Summer school director Dave DeStefano said it is the first time the district has offered the one-week program at Strong School called Camp Invention created by the National Inventors Hall of Fame. The National Inventors Hall of Fame is a nonprofit organization that helps inventors and their inventions.
The camp also offers another chance for students to receive instruction in science, technology, engineering, and math, a group of subjects commonly referred to as STEM.
“I’m excited that it’s 100 percent creativity,” DeStefano said. “It’s all hands on; investigate through inquiry. It’s what they call STEM enrichment. If you look at the new common core of teaching, it’s all STEM based.”
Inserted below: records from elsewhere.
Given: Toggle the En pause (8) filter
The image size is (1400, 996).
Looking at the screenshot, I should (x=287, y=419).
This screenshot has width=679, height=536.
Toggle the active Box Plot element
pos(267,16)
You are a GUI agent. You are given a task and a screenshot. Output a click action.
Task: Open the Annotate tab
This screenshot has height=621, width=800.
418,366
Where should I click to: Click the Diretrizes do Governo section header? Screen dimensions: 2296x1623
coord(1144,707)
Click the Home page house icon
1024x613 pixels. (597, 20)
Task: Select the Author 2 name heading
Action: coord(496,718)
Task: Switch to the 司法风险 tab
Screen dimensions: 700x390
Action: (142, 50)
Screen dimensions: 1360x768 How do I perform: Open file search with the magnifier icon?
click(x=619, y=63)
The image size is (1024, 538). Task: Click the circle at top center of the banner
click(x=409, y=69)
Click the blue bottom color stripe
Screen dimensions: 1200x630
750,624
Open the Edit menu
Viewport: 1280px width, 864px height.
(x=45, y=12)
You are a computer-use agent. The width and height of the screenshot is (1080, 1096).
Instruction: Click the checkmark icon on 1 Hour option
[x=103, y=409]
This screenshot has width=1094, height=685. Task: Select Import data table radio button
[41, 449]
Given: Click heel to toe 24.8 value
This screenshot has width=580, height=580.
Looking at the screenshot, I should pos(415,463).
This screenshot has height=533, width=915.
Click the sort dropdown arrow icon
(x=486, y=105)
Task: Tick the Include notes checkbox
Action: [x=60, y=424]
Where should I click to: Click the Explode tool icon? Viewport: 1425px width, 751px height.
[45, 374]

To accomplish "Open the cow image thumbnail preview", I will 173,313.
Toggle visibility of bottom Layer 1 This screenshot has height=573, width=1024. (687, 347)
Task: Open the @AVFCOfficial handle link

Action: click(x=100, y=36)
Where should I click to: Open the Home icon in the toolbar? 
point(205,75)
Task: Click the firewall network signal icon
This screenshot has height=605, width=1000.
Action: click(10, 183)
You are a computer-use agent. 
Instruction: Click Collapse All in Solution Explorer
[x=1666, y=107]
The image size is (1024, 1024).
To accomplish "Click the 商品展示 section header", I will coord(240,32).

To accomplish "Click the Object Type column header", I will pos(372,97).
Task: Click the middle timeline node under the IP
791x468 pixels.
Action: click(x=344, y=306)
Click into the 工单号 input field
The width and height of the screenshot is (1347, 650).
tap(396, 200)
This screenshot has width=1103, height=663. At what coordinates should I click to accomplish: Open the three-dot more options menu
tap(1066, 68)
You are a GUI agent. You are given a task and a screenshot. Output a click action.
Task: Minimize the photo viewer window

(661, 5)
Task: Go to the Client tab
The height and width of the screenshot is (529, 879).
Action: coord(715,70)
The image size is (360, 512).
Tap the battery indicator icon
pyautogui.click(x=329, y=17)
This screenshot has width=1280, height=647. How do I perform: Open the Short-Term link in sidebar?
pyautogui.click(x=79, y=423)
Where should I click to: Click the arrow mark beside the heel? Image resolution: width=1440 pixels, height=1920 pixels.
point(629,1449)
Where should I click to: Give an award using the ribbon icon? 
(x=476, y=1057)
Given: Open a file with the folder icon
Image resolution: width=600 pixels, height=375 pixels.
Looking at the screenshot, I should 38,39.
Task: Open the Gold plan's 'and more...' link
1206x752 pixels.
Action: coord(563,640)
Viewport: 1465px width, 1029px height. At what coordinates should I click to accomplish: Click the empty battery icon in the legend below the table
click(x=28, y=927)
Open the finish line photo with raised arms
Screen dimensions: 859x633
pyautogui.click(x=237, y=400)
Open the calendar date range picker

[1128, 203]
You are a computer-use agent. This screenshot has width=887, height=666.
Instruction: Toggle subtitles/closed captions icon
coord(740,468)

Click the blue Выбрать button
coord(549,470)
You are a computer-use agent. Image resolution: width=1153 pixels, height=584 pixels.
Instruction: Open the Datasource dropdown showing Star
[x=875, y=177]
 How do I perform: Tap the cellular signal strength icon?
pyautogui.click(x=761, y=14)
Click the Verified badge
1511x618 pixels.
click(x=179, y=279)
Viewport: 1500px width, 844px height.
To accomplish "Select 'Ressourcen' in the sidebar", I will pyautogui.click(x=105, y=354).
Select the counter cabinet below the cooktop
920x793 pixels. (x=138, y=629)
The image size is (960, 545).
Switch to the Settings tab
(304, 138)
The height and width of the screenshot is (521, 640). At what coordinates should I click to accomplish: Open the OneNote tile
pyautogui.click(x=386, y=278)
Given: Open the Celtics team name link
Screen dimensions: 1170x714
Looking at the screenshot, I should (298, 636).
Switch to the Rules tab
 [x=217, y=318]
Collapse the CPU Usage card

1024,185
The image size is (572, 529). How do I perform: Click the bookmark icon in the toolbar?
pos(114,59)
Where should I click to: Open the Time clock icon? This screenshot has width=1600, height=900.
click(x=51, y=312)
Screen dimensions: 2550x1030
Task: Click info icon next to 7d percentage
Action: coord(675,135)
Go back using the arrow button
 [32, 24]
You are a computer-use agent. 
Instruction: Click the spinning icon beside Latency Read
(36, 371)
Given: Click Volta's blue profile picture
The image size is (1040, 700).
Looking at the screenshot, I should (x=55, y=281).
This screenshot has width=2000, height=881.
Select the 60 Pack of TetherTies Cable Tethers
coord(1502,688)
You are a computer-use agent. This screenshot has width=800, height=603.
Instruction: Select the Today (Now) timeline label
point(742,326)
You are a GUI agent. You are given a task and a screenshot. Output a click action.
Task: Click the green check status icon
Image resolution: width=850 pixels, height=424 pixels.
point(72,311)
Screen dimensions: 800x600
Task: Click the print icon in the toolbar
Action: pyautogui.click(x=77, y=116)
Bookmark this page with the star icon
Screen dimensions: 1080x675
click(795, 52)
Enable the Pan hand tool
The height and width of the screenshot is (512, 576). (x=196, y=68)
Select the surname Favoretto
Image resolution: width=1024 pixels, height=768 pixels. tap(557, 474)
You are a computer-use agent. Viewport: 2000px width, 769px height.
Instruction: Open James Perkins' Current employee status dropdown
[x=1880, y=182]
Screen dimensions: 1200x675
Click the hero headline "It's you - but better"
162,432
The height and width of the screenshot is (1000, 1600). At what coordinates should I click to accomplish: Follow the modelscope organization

It is a change from the enrichment program offered during the summer. The enrichment program runs for three weeks, three hours a day, with about 10 courses offered. Camp Invention is one week long and runs from 9 a.m. until 3:30 p.m.
Students will get a taste of four different activities every day throughout the week. The camp is broken into four different modules. One component called Amplified has students investigate their five senses and develop bionic gadgets. Another electronics component prompts students to build an insect-themed pinball machine, DeStefano said. That part is called Pinbug. “Super Go” has students create small vehicles that can work on land or underwater. A design studio, Morphed, allows children to “tinker with circuits,” create items and then market them, DeStefano said.
Every child will participate in each of the units.
The school district and Southington Education Foundation have been working to initiate a district-wide virtual STEM website that will host programs and lesson plans. Lesson plans will be created by teachers. Having another program such as Camp Invention only helps support education in those areas, said Dawn Miceli, foundation chairwoman.
“It sounds terrific and in order to help our students be 21st century global citizens, it behooves us to introduce more and more STEM into their curriculum,” Miceli said. “Whether it’s a summer program or what (the education foundation) is doing in the daily curriculum, it all benefits our students and helps with graduation requirements.”
Students can register for the program now, DeStefano said, and it will run in August.
“It puts together hands-on activities,” DeStefano said. “I think that’s what parents like to see is that their kids are doing something meaningful.”